- [Quelle]:
────────────────────

Umweltbewegung beim Klimagipfel: 46 Stunden Busfahrt
Es sind weniger Protestler zum Klimagipfel in Cancún gekommen als erwartet. Das liegt auch an einer Spaltung der Bewegung. Und an den langen Anreisewegen.
"Weltbank – raus aus der Klimafinanzierung" – skandiert Sandra Kintela aus Brasilien. Sie ist mit dem Netzwerk "Jubilee South" zur Klimakonferenz nach Cancún gekommen. Mit vielleicht 3.000 Menschen zieht sie durch die Innenstadt von Cancún, um gegen die Gipfel-Diplomatie zu demonstrieren.
"No REDD" ist dagegen auf dem Highway zum Konferenzzentrum einer der häufigsten Schriftzüge auf den Bannern. Aktivisten des Kleinbauern-Netzwerks "Via Campesina" und andere Klimaschützer waren von der Innenstadt Richtung Konferenzzentrum aufgebrochen, über jene Autobahn, über die die Delegierten zu ihrem Tageswerk fahren müssen. „Nein zu Umweltzerstörung, ja zu Kapitalzerstörung“ lautet ihre Forderung. Die Veranstalter sprechen von 5.000 Teilnehmern, die Polizei von 3.000.
Mindestens fünf Hundertschaften hat die Polizei in Kampfmontur bereitgestellt, um die Protestierer aufzuhalten. Der Marsch stoppt 500 Meter vor der Polizeiblockade. Damit sich zu den Demonstranten nicht weitere gesellen, hat die Polizei eine Art Kessel um die Aktivisten gebildet. Militärhubschrauber kreisen, die Stimmung ist gereizt. Bei der Konfrontation der lauten und wütenden Aktivisten mit der Polizei kommt es aber - anders als in Kopenhagen - nicht zu Gewaltausbrüchen.
Sergio Arispe, Mitglied der bolivianischen Regierungsdelegation, ärgert sich: Die Veranstalter des Marsches hatten mit 30.000 Menschen gerechnet. "Es sind weniger gekommen – aber wenn man wenigstens die beiden Demonstrationen vereinigt hätte, wären wir mehr gewesen."
Zwei Demos an einem Tag – das zeigt den Zustand der mexikanischen Umweltbewegung. In der Innenstadt hatte etwa 50 mexikanische und die großen internationalen NGOs – Greenpeace, Oxfam, Friends of the Earth – aufgerufen, zum Marsch über die Autobahn hauptsächlich die "Via Campesina".
Der Grund für die Spaltung der Bewegung seien vor allem Marktmechanismen wie REDD, glaubt Raúl Garcia, der für eine lokale Umweltorganisation aus Mexiko City nach Cancún gekommen ist. Mexiko habe mit marktbasierter Umweltpolitik sowohl schlechte als auch gute Erfahrung gemacht. „Entsprechend ausdifferenziert ist die Bewegung“. Und Cecilia Navarro von Greenpeace Mexiko zeigt die ganze Bandbreite der Bewegung auf: „Die einen fordern Klimagerechtigkeit, die anderen Nahrungsmittelsicherheit“.

────────────────────

- [Aufgaben]:
a. Wie lässt sich der Absatz im Artikel über die Proteste in Cancún, der mit „Mindestens fünf Hundertschaften“ beginnt, in Stichpunkten knapper fassen, ohne seine Hauptfakten zu verlieren?
b. Wie lautet der Abschnitt des Artikels über die Proteste in Cancún zwischen „Umweltbewegung beim Klimagipfel: 46“ und „den langen Anreisewegen.“, beide eingeschlossen, wenn man „Klimagipfel“ gegen „Weltklimagipfel“ austauscht?
c. Wie geht der Artikel über die Proteste in Cancún nach seinem letzten Satz weiter? Knüpfe dort an und schreib ihn fort.

- [Erfasste Daten]:
────────────────────

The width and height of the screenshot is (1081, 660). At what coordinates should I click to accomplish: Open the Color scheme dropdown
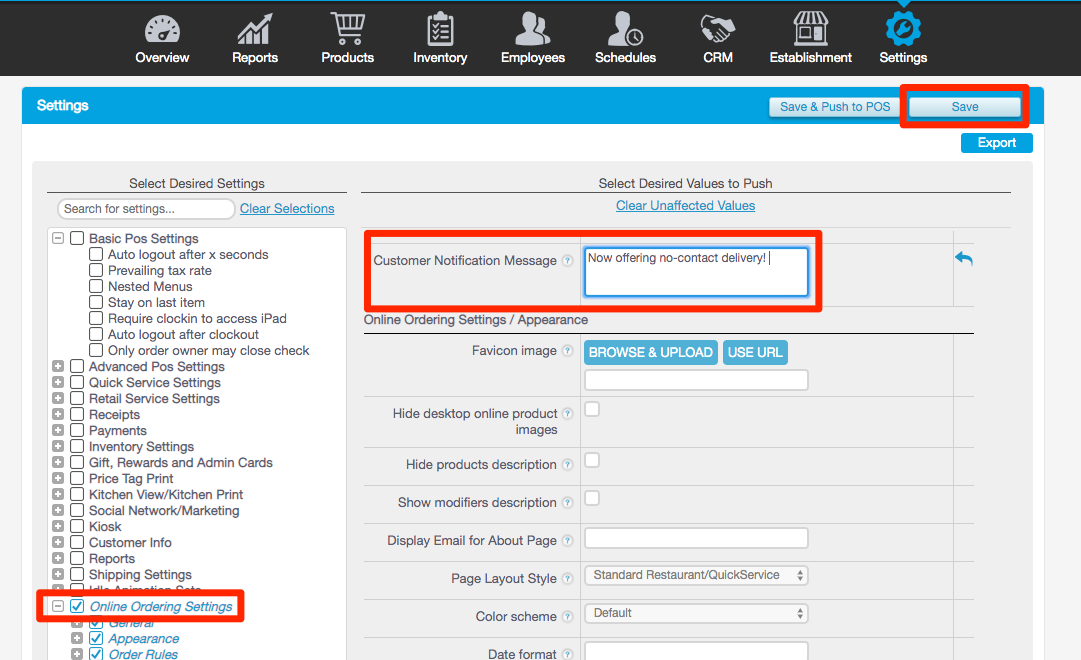(696, 613)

────────────────────

- [Antworten]:
a.
- Die Polizei stellt mindestens fünf Hundertschaften in Kampfmontur bereit, um die Protestierer aufzuhalten.
- Der Marsch stoppt 500 Meter vor der Polizeiblockade.
- Die Polizei bildet eine Art Kessel um die Aktivisten, damit sich keine weiteren anschließen.
- Militärhubschrauber kreisen, und die Stimmung ist gereizt.
- Anders als in Kopenhagen kommt es nicht zu Gewaltausbrüchen.

b.
Umweltbewegung beim Weltklimagipfel: 46 Stunden Busfahrt
Es sind weniger Protestler zum Weltklimagipfel in Cancún gekommen als erwartet. Das liegt auch an einer Spaltung der Bewegung. Und an den langen Anreisewegen.

c.
Der nationale Bauernverband Conoc hatte mehrere Hundert Teilnehmer in den Touristenort Cancún an die Ostspitze Mexikos gebracht. Im Bus saß beispielsweise Laetitia Lopez, eine Mittdreißigerin aus Mexikos Norden. "Wir kommen aus allen Teilen des Landes, sogar aus Chihuahua ganz im Norden. Viele von uns haben eine 46-stündige Busfahrt hinter sich." Wäre die Demonstration an einem weniger abgelegenen Ort, etwa Mexico City, gewesen, hätte man mehr Menschen mobilisieren können, ist sich Lopez sicher.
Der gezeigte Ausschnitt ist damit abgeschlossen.